Das neueste Album des Pianisten ist The Salzburg Recital, das ein höchst ungewöhnliches Programm mit Werken von Berg, Chopin, Gershwin und Khrennikov sowie Zugaben von Chopin, Debussy, Mendelssohn und Kissin selbst bietet. Dieser fast zweistündige Mitschnitt von den Salzburger Festspielen 2021 erscheint im August 2022. Das Album ist dem Andenken von Anna Pavlovna Kantor gewidmet, die am 27. Juli 2021 im Alter von 98 Jahren starb.

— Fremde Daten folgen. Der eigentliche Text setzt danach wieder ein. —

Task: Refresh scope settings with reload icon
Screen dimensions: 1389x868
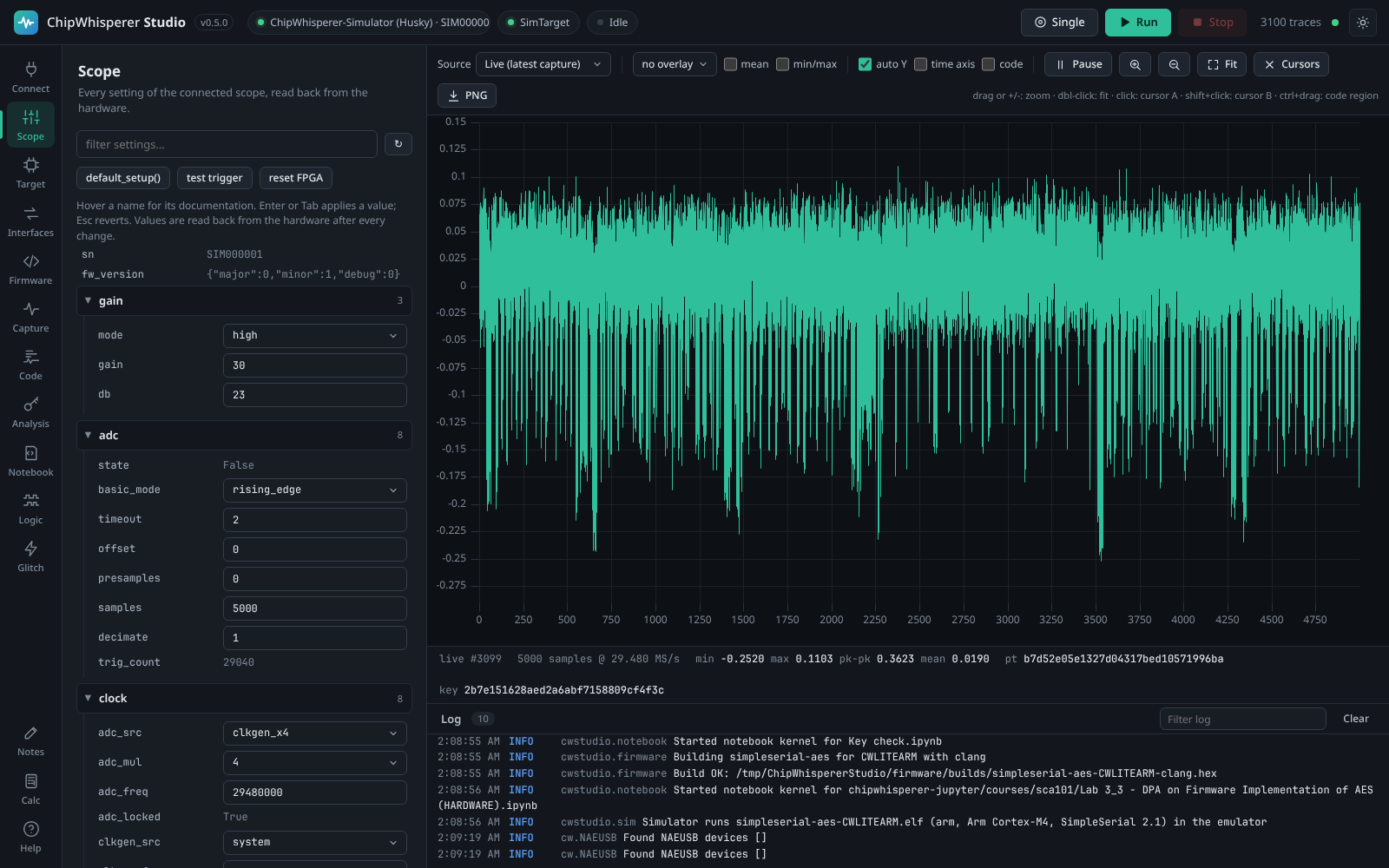Action: [398, 144]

Nach seinem überragenden Erfolg bei den Salzburger Festspielen im letzten Sommer begann Kissin seine Saison 2021/22 mit Recitals in Athen und Jerusalem, bevor er dasselbe Programm mit Werken von Bach, Beethoven und Chopin auch in Japan und Südkorea darbot. Seine Welttournee führte ihn durch Europa mit Auftritten in Madrid, Barcelona, Toulouse, Paris, Berlin, Wien und Düsseldorf, im Frühjahr folgten dann Konzerte in Nordamerika. In den USA gehörte er zudem zur Starbesetzung des Concert for Ukraine in der Carnegie Hall. Zurück in Europa gab er noch drei weitere Recitals, bevor er sich der diesjährigen Festspielsaison zuwandte: Zwei besondere Höhepunkte in Salzburg sind ein Solorecital (5. August 2022) und ein Duorecital mit Sir András Schiff (9. August).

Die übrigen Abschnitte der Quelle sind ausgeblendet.